┌──

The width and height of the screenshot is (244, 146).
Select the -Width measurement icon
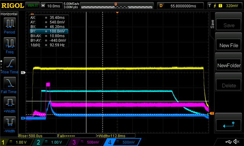point(10,122)
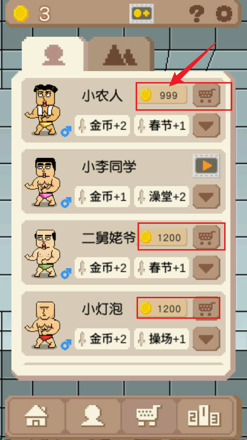Expand 小灯泡 details arrow

tap(207, 339)
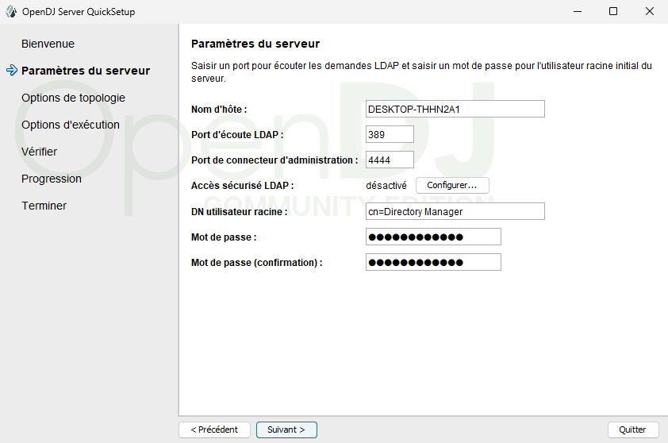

└──

Work required =>
Each line above should be returned exactly as it stands, minus any pictures.

Response to this task =>
The width and height of the screenshot is (244, 146).
Select the -Width measurement icon
point(10,122)
Expand 小灯泡 details arrow

tap(207, 339)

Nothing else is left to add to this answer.